In Drosophila there are two distinct groups of circadian clocks: the clock neurons and the clock genes. They act concertedly to produce the 24-hour cycle of rest and activity. Light is the source of activation of the clocks. The compound eyes, ocelli, and Hofbauer-Buchner eyelets (HB eyelets) are the direct external photoreceptor organs. But the circadian clock can work in constant darkness. [28] Nonetheless, the photoreceptors are required for measuring the day length and detecting moonlight. The compound eyes are important for differentiating long days from constant light. For the normal masking effects of light, such as inducing activity by light and inhibition by darkness. [29] There are two distinct activity peaks termed the M (for morning) peak, happening at dawn, and E (for evening) peak, at dusk. They monitor the different day lengths in different seasons of the year. [30] The light-sensitive proteins in the eye called, rhodopsins (rhodopsin 1 and 6), are crucial in activating the M and E oscillations. [31] When environmental light is detected, approximately 150 neurones (there are about 100,000 neurones in the Drosophila brain) in the brain regulate the circadian rhythm. [32] The clock neurons are located in distinct clusters in the central brain. The best-understood clock neurons are the large and small lateral ventral neurons (l-LNvs and s-LNvs) at the base of the optic lobe. These neurons produce a pigment dispersing factor (PDF), a neuropeptide that acts as a circadian neuromodulator between different clock neurons. [33]

Molecular interactions of clock genes and proteins during Drosophila circadian rhythm. Drosophila circadian rhythm.jpg
Molecular interactions of clock genes and proteins during Drosophila circadian rhythm.

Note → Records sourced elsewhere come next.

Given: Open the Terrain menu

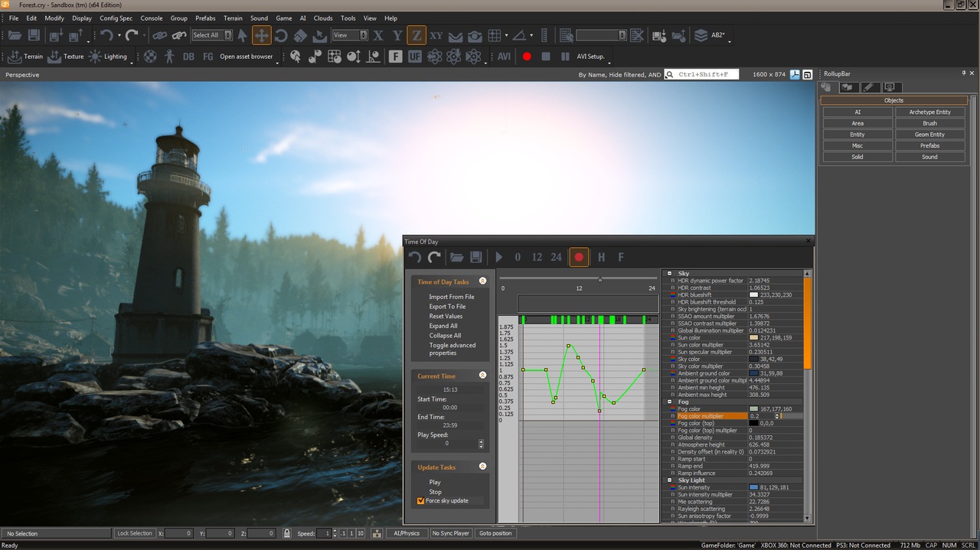Looking at the screenshot, I should [233, 18].
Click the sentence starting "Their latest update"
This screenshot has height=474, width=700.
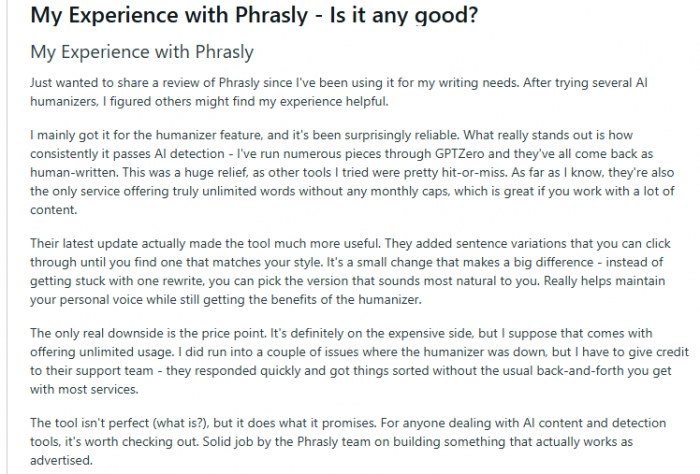(x=205, y=244)
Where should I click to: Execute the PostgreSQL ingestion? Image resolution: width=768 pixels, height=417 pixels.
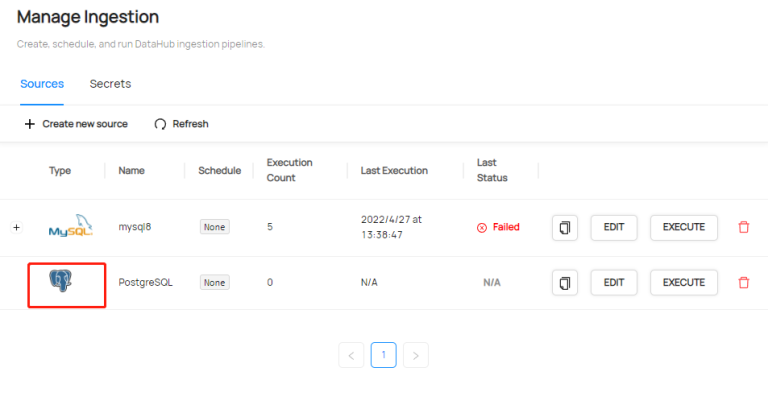point(684,283)
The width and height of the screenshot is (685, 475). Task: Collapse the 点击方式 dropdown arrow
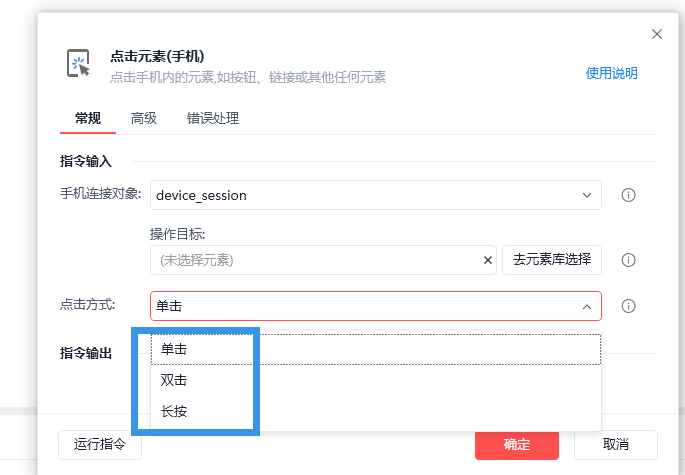586,306

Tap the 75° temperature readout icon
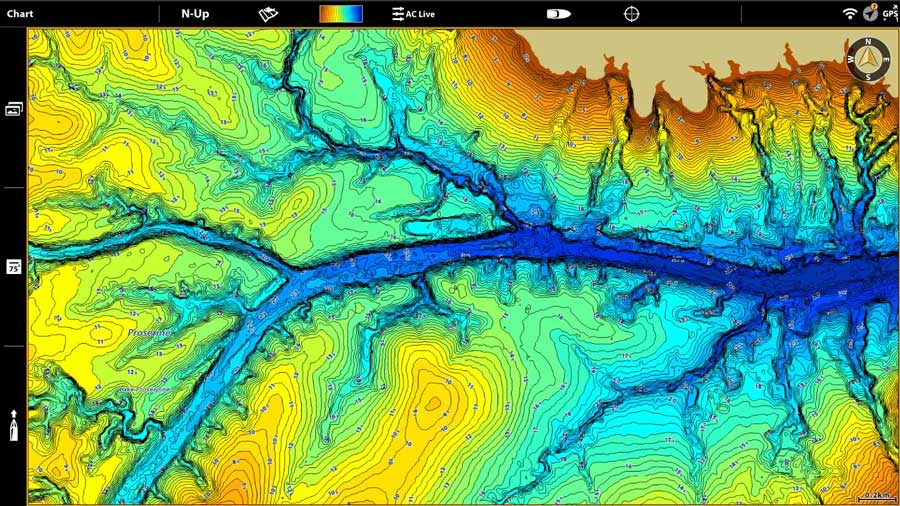point(14,267)
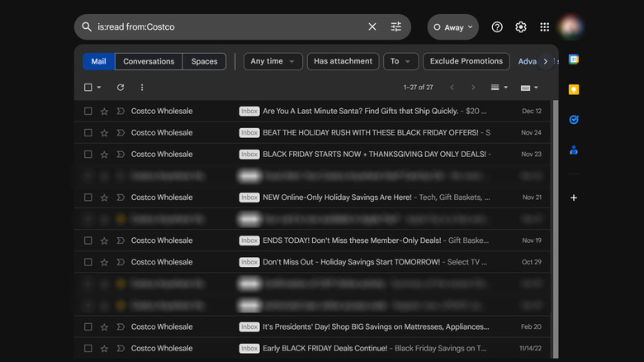644x362 pixels.
Task: Open the Any time filter dropdown
Action: tap(272, 61)
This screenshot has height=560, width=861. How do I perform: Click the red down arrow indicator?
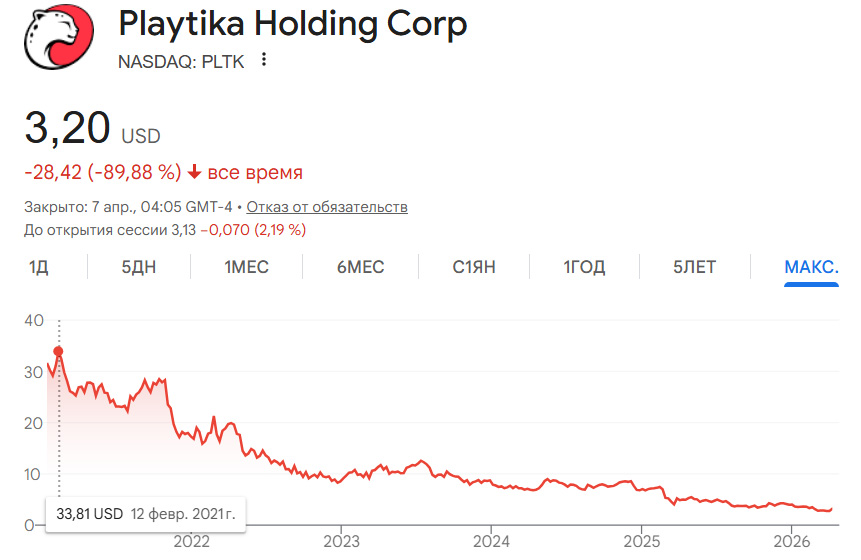click(194, 173)
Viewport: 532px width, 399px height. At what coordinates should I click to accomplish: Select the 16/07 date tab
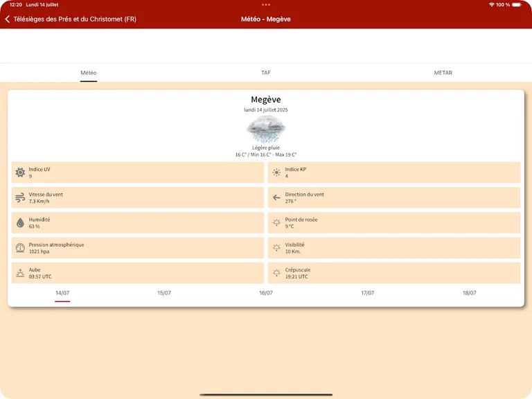[266, 293]
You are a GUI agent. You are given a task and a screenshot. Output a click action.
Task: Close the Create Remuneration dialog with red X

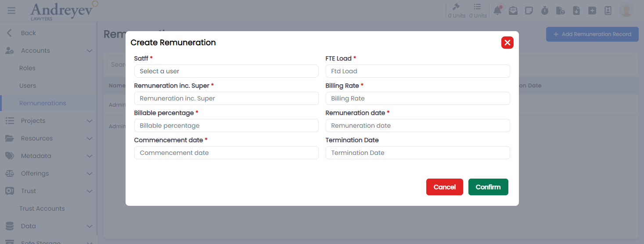point(507,43)
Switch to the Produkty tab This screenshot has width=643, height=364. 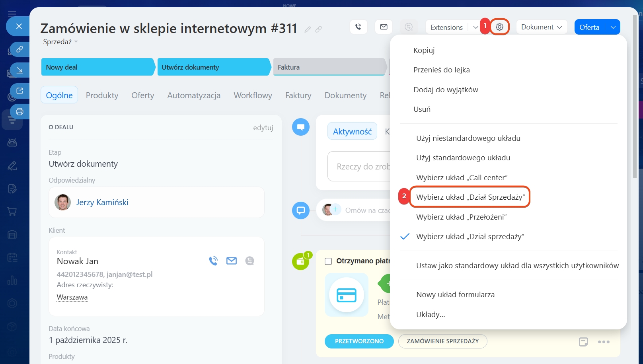tap(102, 95)
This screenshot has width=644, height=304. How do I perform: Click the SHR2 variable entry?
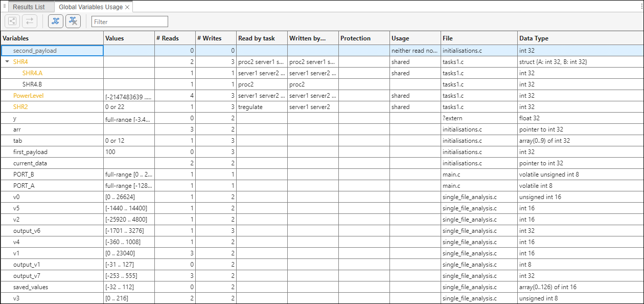[x=21, y=107]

Drosophila circadian keeps time via daily fluctuations of clock-related proteins which interact in a transcription-translation feedback loop. The core clock mechanism consists of two interdependent feedback loops, namely the PER/TIM loop and the CLK/CYC loop. [34] The CLK/CYC loop occurs during the day in which both Clock protein and cycle protein are produced. CLK/CYC heterodimers act as transcription factors and bind together to initiate the transcription of the per and tim genes by binding to a promoter element called E box, around mid-day. DNA is transcribed to produce PER mRNA and TIM mRNA. PER and TIM proteins are synthesized in the cytoplasm and exhibit a smooth increase in levels over the day. Their RNA levels peak early in the evening and protein levels peak around daybreak. [32] But their protein levels are maintained at constantly low levels until dusk because daylight also activates the double-time (dbt) gene. DBT protein induces post-translational modifications, that is phosphorylation and turnover of monomeric PER proteins. As PER is translated in the cytoplasm, it is actively phosphorylated by DBT (casein kinase 1ε) and casein kinase 2 (synthesized by And and Tik) as a prelude to premature degradation. The actual degradation is through the ubiquitin-proteasome pathway and is carried out by a ubiquitin ligase called Slimb (supernumerary limbs). [35] [36] At the same time, TIM is itself phosphorylated by shaggy, whose activity declines after sunset. DBT gradually disappears, and withdrawal of DBT promotes PER molecules to get stabilized by physical association with TIM. Hence, maximum production of PER and TIM occurs at dusk. At the same time, CLK/CYC also directly activates vri and Pdp1 (the gene for PAR domain protein 1). VRI accumulates first, 3-6 hours earlier, and starts to repress Clk; but the incoming PDP1 creates a competition by activating Clk. PER/TIM dimers accumulate in the early night translocate in an orchestrated fashion into the nucleus several hours later, and bind to CLK/CYC dimers. Bound PER completely stops the transcriptional activity of CLK and CYC. [37]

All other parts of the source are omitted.